**Records supplied**
%%

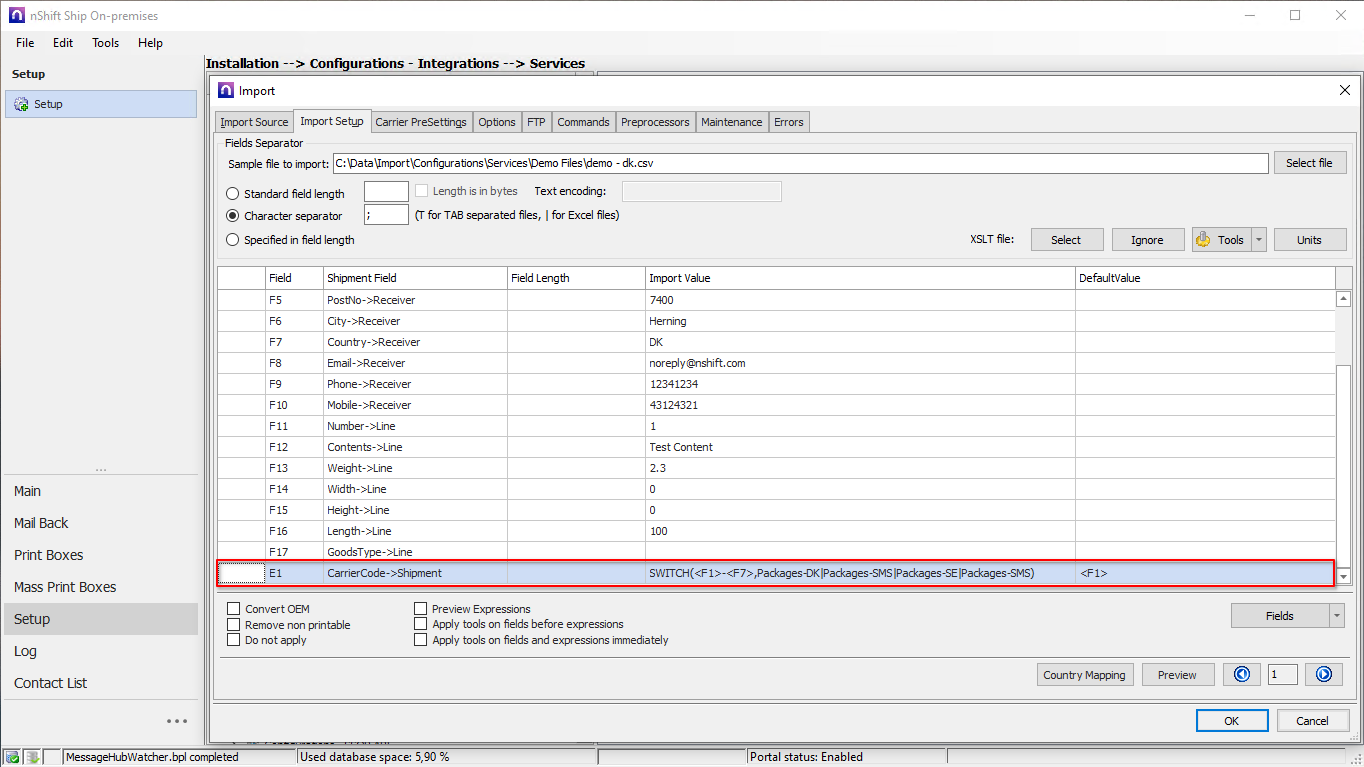Screen dimensions: 1364x767
Task: Click the green status icon in status bar
Action: (x=12, y=757)
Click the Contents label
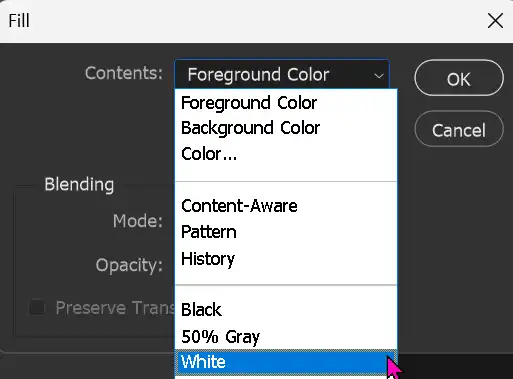The height and width of the screenshot is (379, 513). click(x=124, y=73)

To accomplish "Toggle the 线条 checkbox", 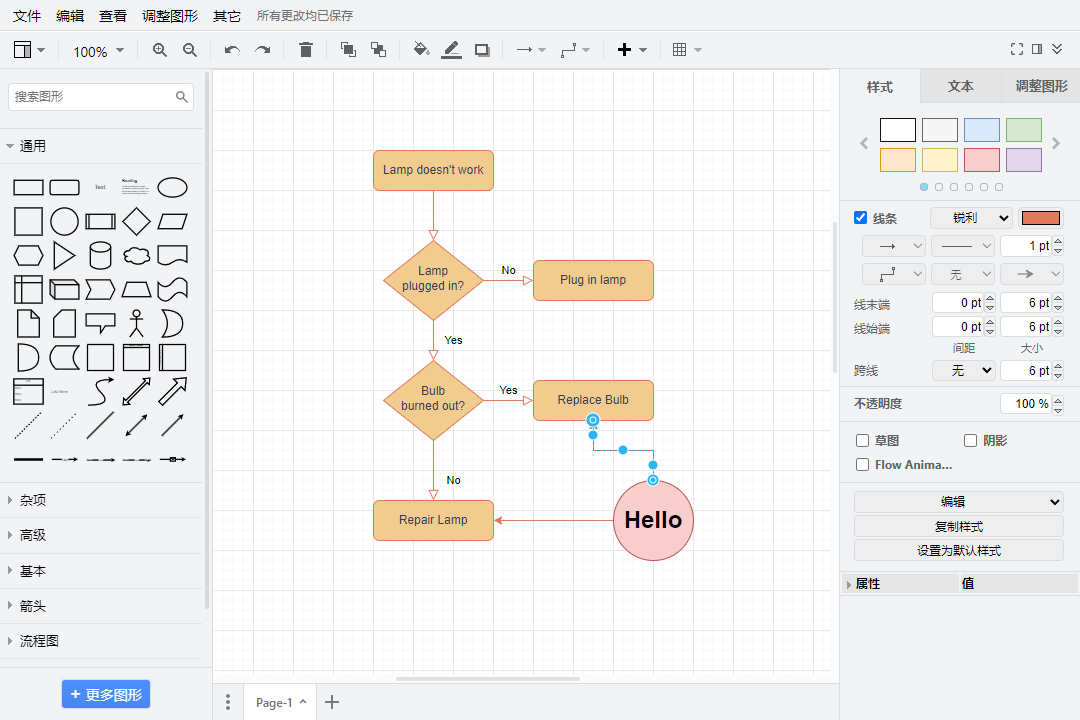I will click(861, 218).
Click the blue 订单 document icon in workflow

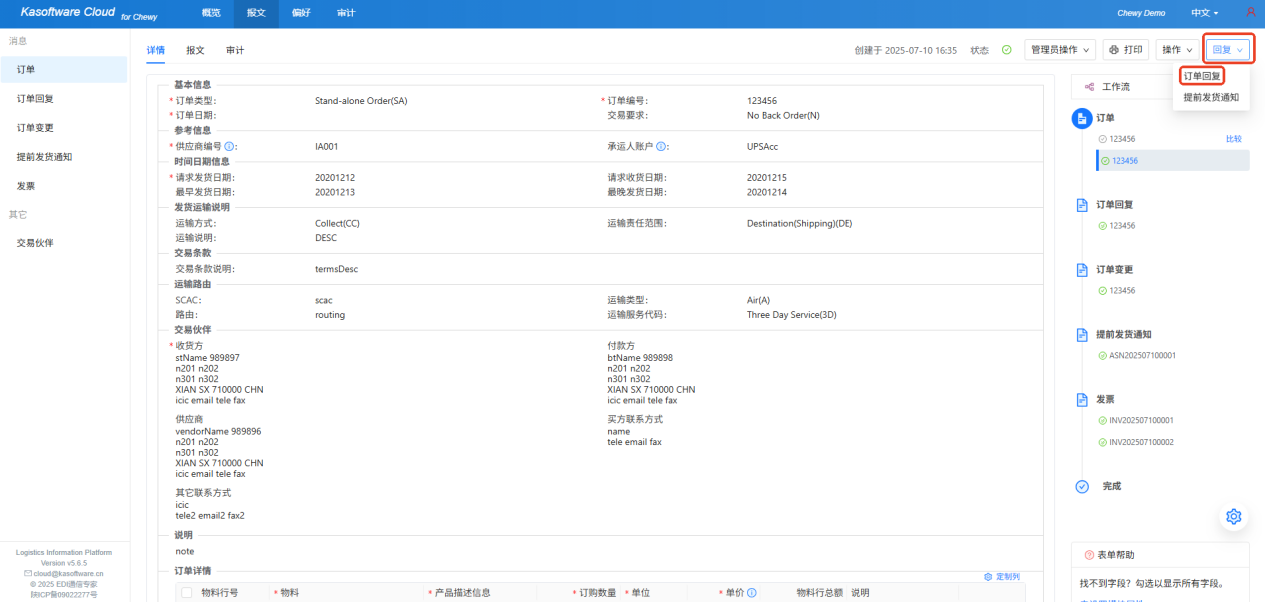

%%

**Exercise description**
Which lines in the listing above contain the string "icon"? Show each such line in full, and treat case as significant.

**Exercise solution**
Task: Click the green status icon in status bar
Click the blue 订单 document icon in workflow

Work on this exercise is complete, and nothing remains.